À chacun ses contradictions. Un haut fonctionnaire de Service Canada a récemment émis une directive interdisant aux employés du Québec d'installer, dans les aires publiques des bureaux, sapins, guirlandes et autres «cossins» rappelant la Noël. L'ordonnance a été critiquée et retirée.
La chef péquiste Pauline Marois en a profité pour réclamer une charte de la laïcité. «C'est rendu que le niqab, le kirpan et tous les signes religieux sont permis partout par le multiculturalisme canadien, mais Noël ne serait pas permis, a-t-elle dit la semaine dernière.
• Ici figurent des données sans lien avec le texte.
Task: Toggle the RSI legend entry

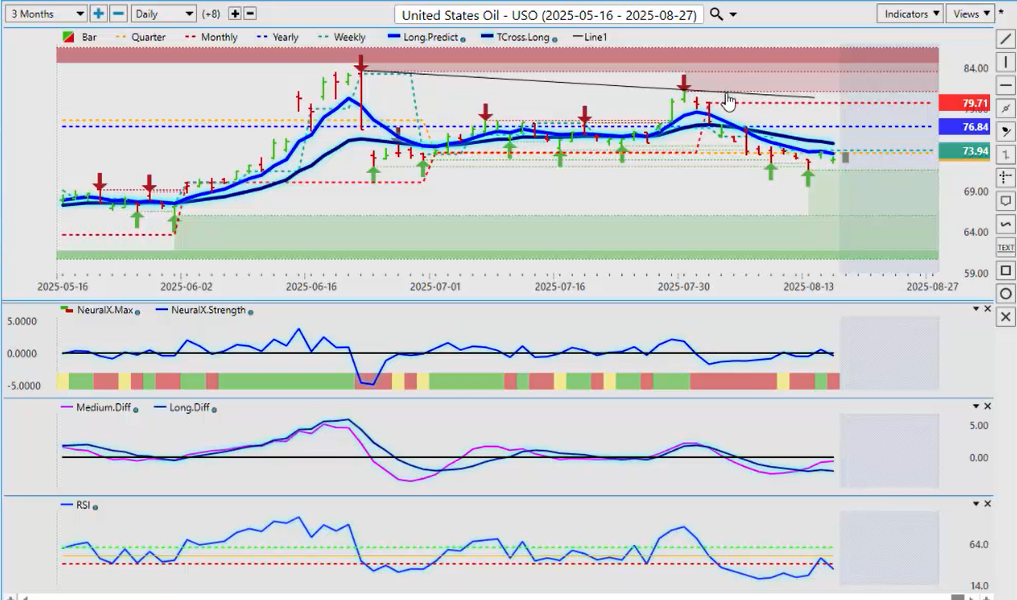Action: click(82, 506)
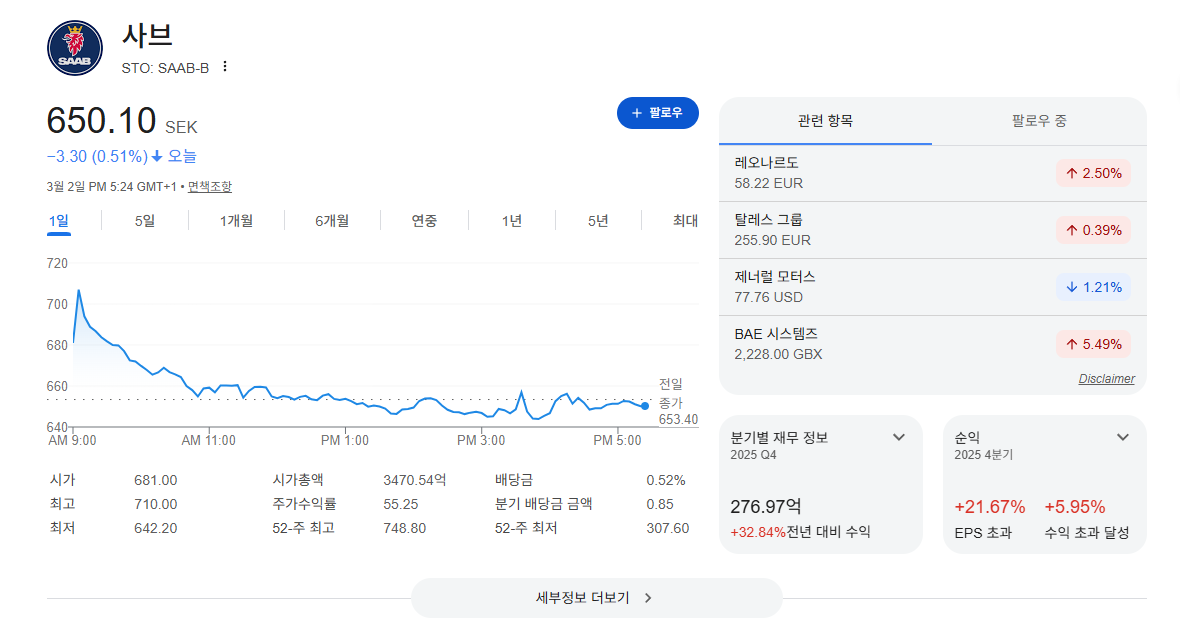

Il y a quand même des limites à l'absurdité.»
Ah oui? L'opposition comme le gouvernement ont encore refusé de retirer le crucifix de l'Assemblée nationale en février, alors que le Tribunal des droits de la personne en exigeait l'ablation pour la Ville de Saguenay. Les élus de Québec estiment que le crucifix fait partie du patrimoine et doit rester en place.
À chacun ses contradictions. Les médias protègent leurs propres traditions irrationnelles ou culturo-spirituelles, comme l'on voudra. L'horoscope fait partie de ce patrimoine acquis. Les niaiseries ésotériques à la Chantal Lacroix aussi. Ou les éditos de Pâques du Devoir.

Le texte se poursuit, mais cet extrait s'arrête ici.